I love the literacy and arts therapy that the Office of Letters and Light promote, I love the Young Writer’s Program, and Camp NaNo. I love how important this has become for people, for their hearts, and their heads, and their lives. I love 30 Covers in 30 Days. I love that this matters to people. I love that, yes, there are published authors out there whose NaNo MSes are now purchasable at your local bookstore (including mine), but more than that, I love that there are millions of stories out there in the world, now, that there weren’t before.
NaNoWriMo matters.
But does it still work for me?
This is a question I assume many NaNoers ask themselves every year.
Not only are there questions of how well writing 1700 words daily works for an individual’s personal writing style, but whether November is a good time of year this time around, and if they even have a project ready to start fresh.

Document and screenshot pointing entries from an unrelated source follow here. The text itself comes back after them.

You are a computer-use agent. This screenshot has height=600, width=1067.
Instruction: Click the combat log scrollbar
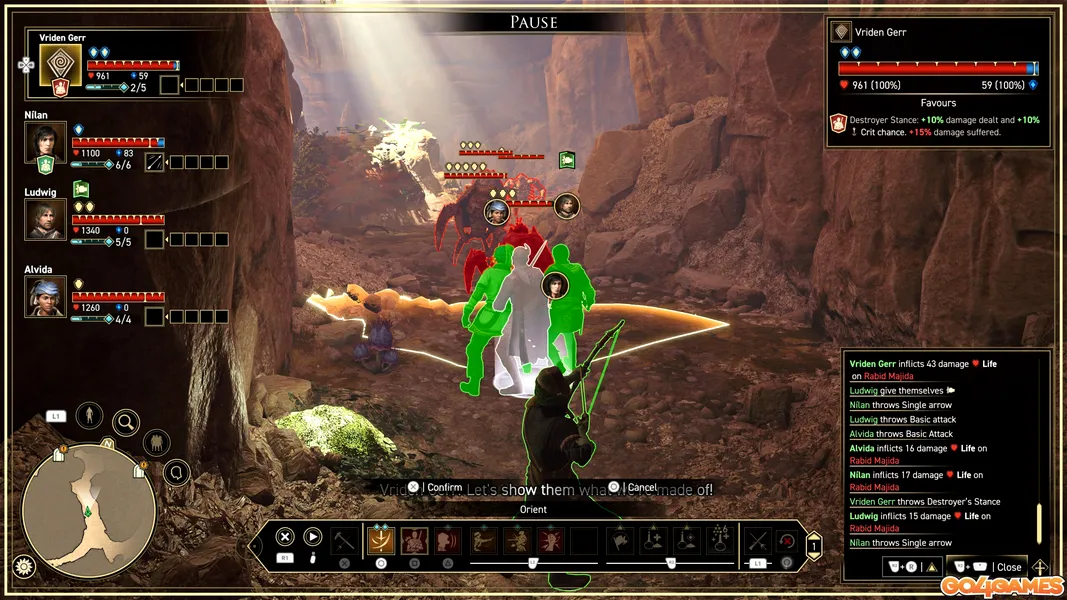point(1039,522)

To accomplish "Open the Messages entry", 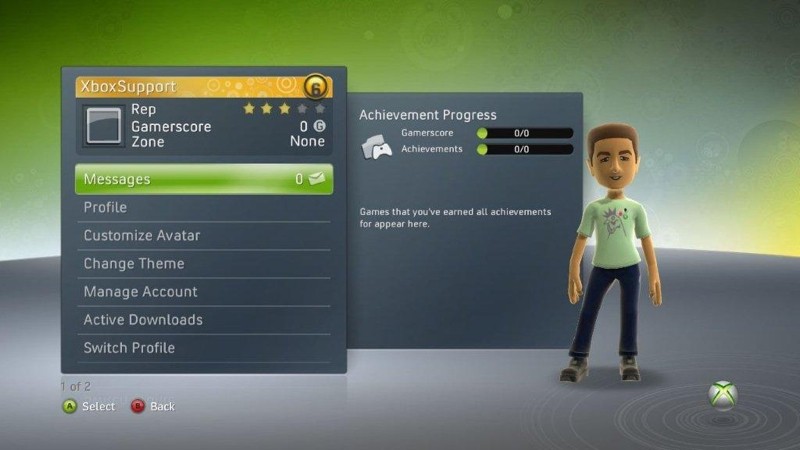I will (203, 179).
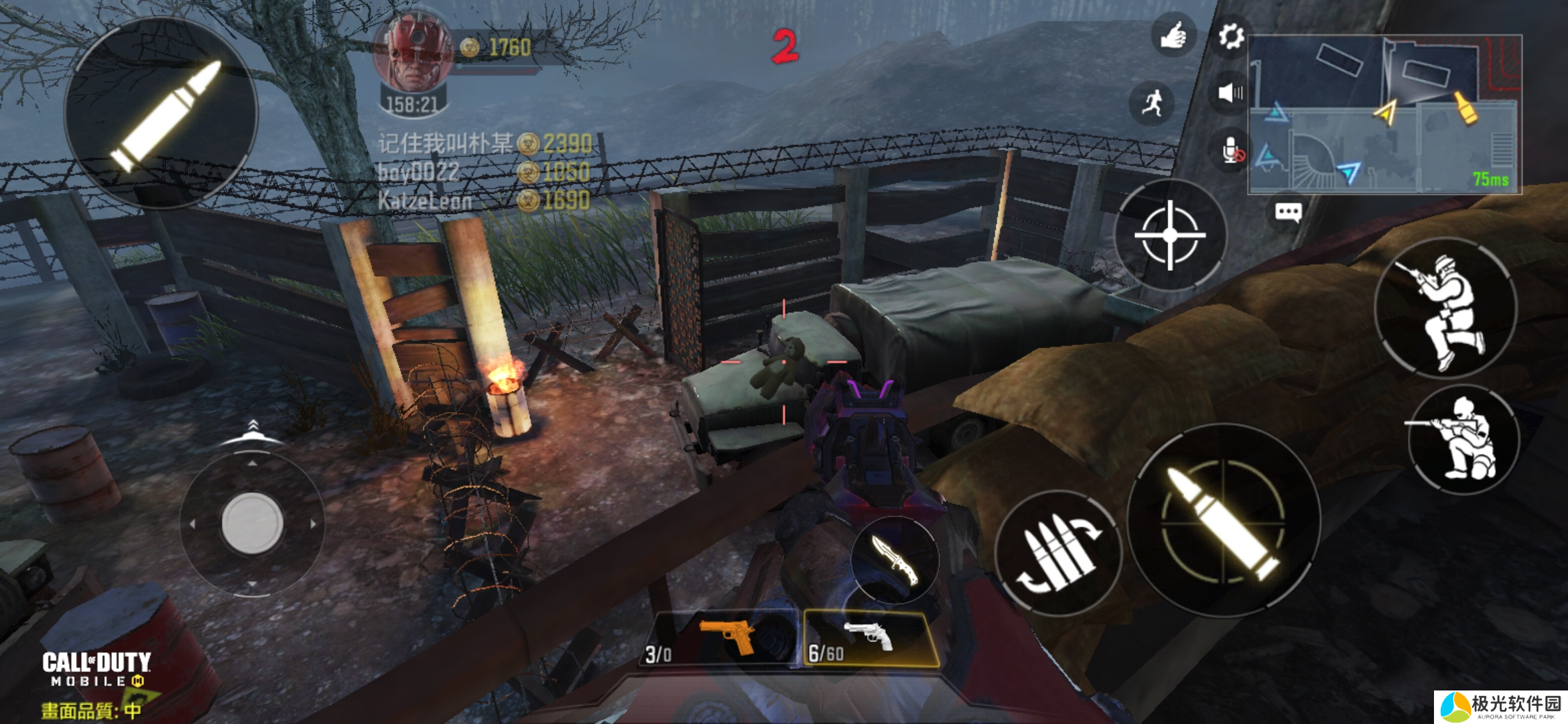Screen dimensions: 1568x724
Task: Open the minimap
Action: (x=1384, y=114)
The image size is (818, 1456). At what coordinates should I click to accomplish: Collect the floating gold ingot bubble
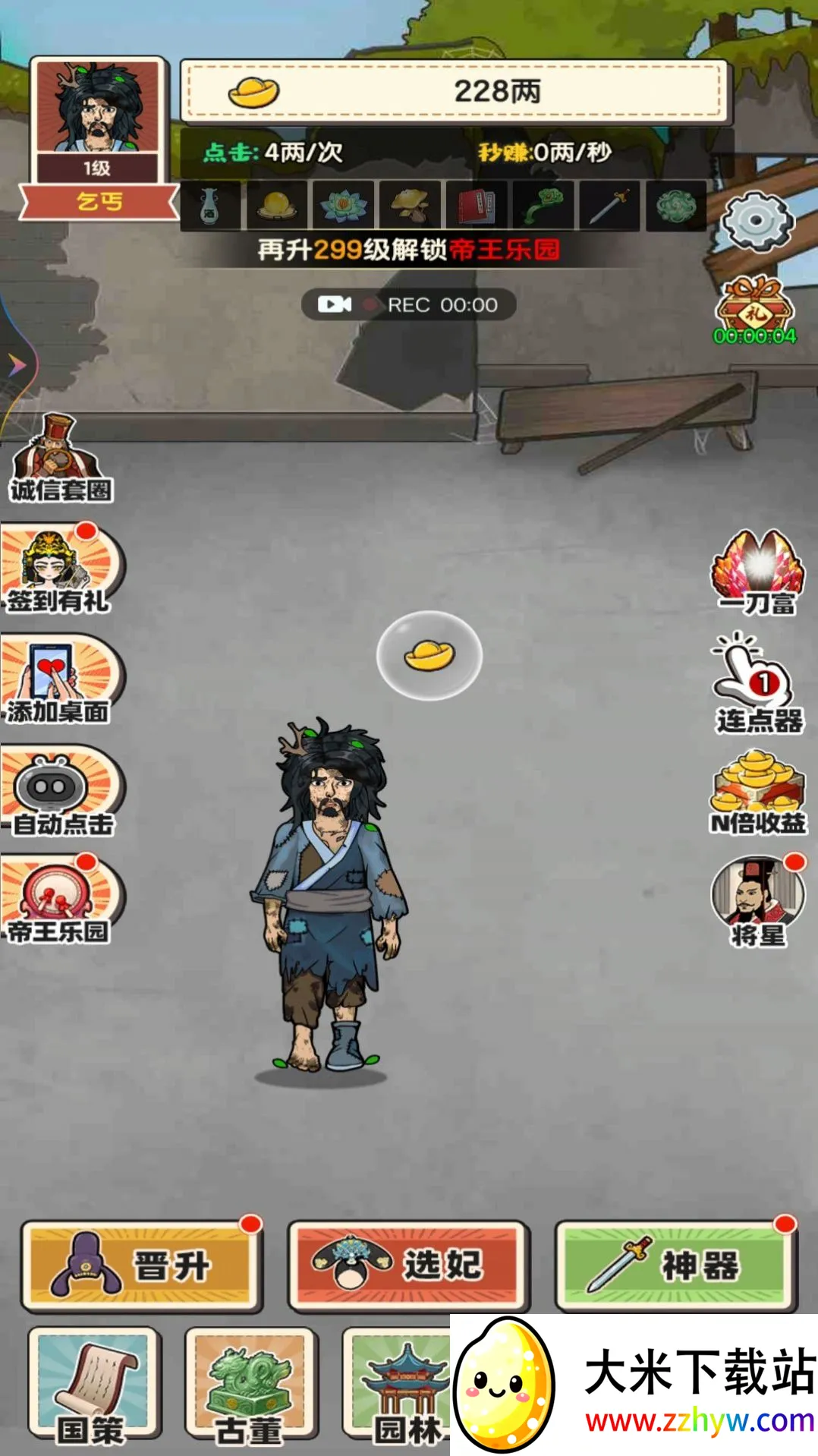tap(429, 655)
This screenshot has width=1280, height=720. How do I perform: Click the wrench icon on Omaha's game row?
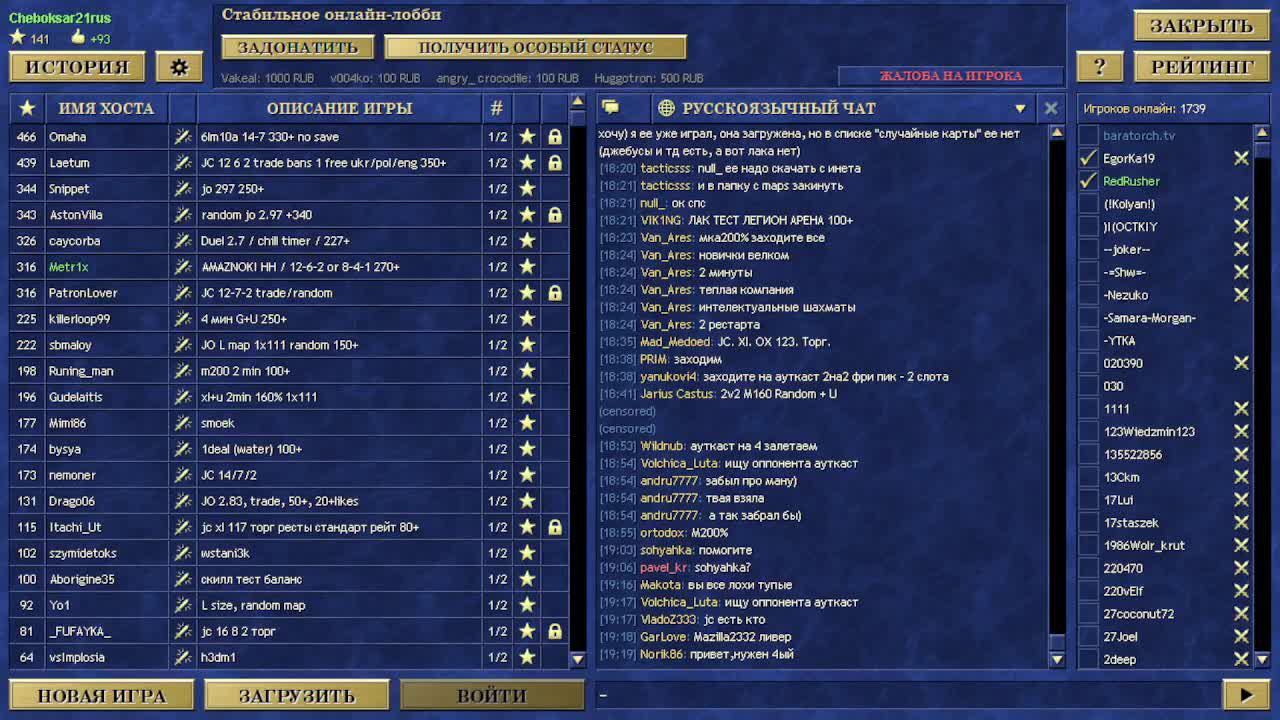coord(181,137)
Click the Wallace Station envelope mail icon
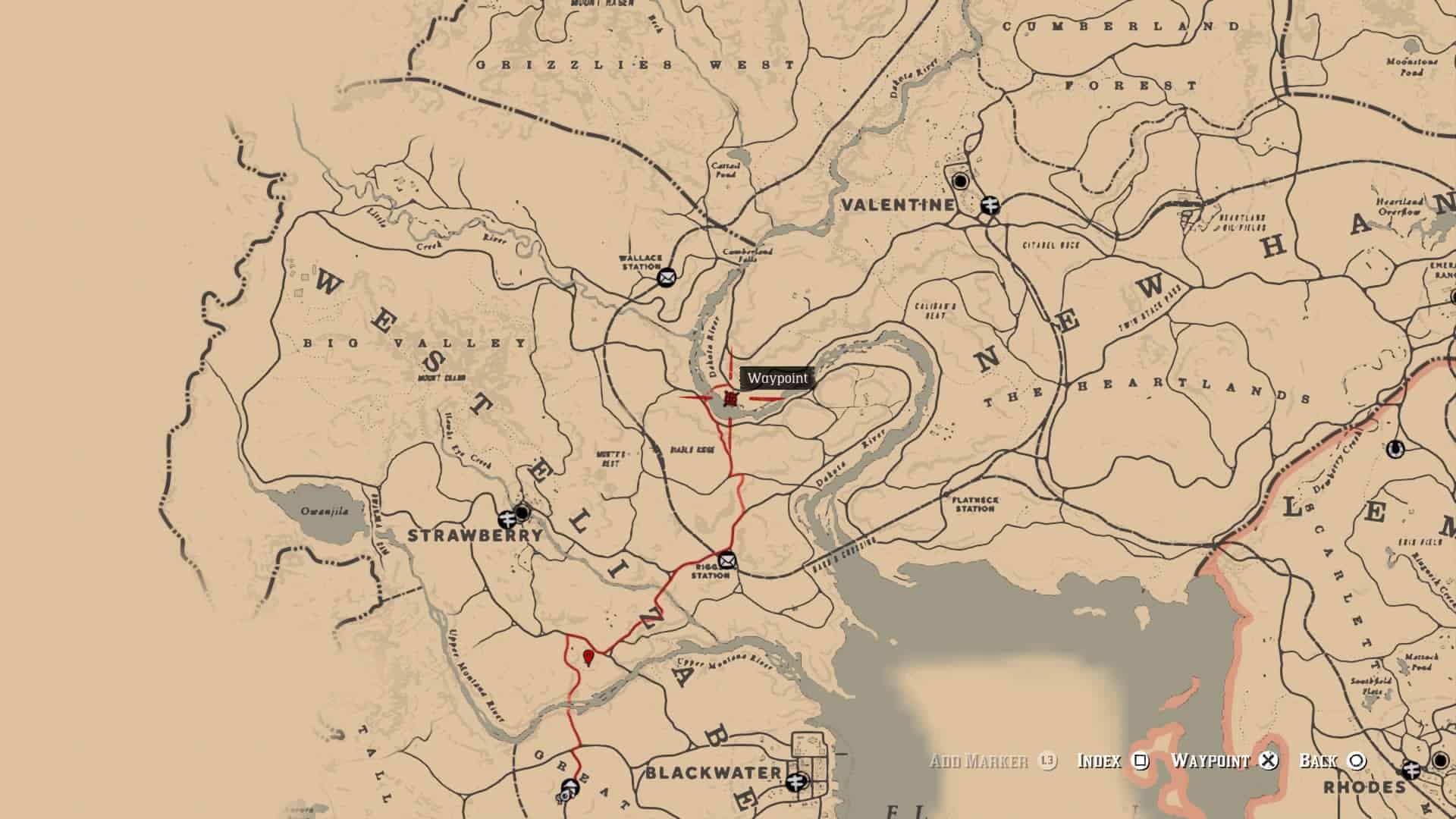Screen dimensions: 1456x819 pyautogui.click(x=666, y=277)
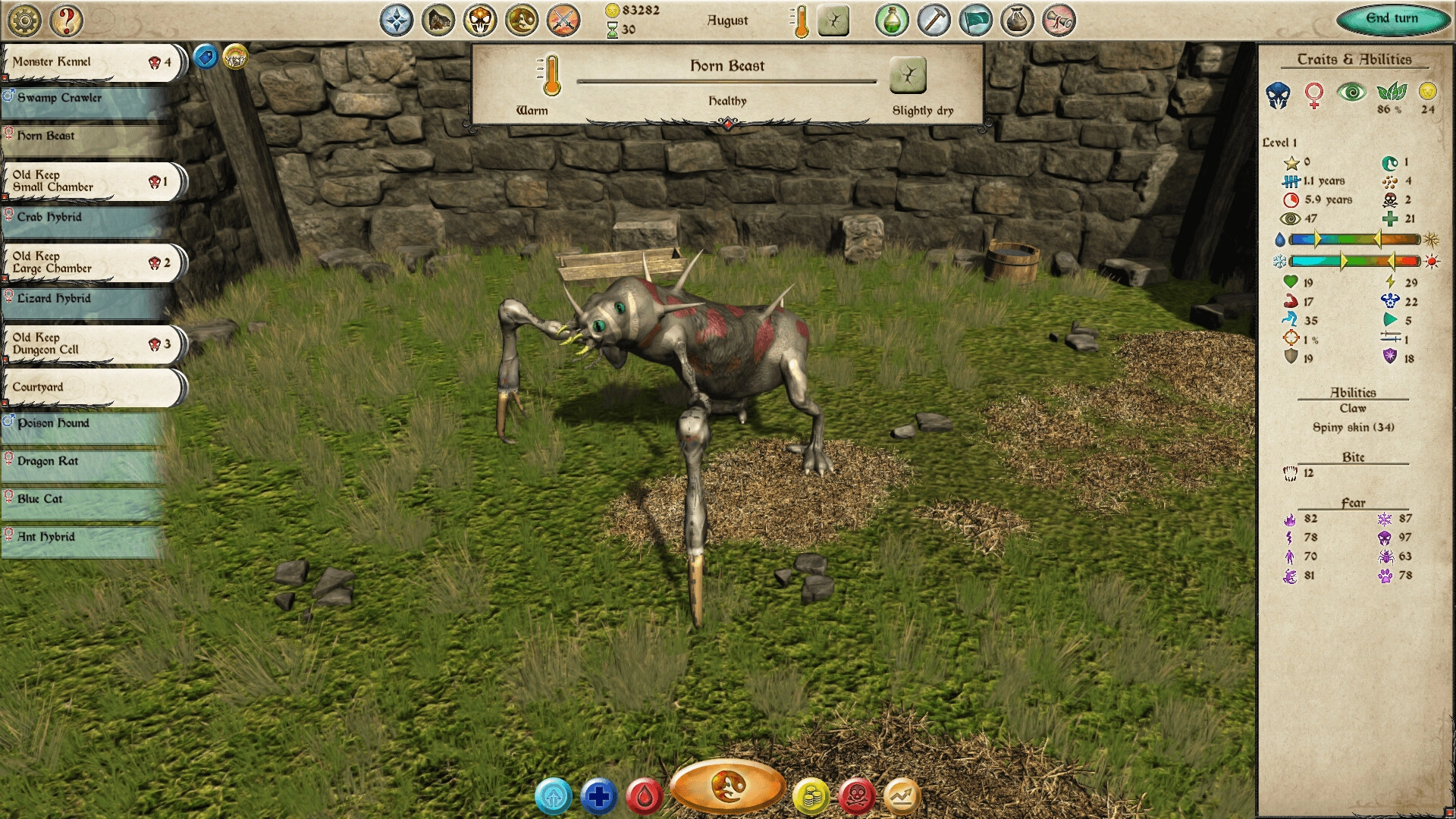Open the Courtyard location header
Screen dimensions: 1456x819
[91, 388]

I want to be honest, here. I walked away from this blog post for about three hours. Yup, writing the above bolded section made me upset. Sad, that perhaps it was true that my time with NaNo was over. Angry, because aren’t I supposed to be a professional writer, dammit? Shouldn’t I find a way to MAKE it work? Upset because I feel so overwhelmed right now, so many ideas and not enough time to do them in. Resentful because I can’t seem to write that one project that will enable me to quit my dayjob and be a full time storyteller. Jealous of my fellow pro NaNoers who managed to NaNo up a New York Times Bestseller. Guilt because I talk so highly of the NaNo community and I don’t go out to near as much as I could, don’t participate on a level that I wish I could make myself do, that I haven’t had the stones to stand up and be a Mod or a ML, that I hide so often behind the excuse of “No, I have to write, I have things do to People. Important Things for Important People.”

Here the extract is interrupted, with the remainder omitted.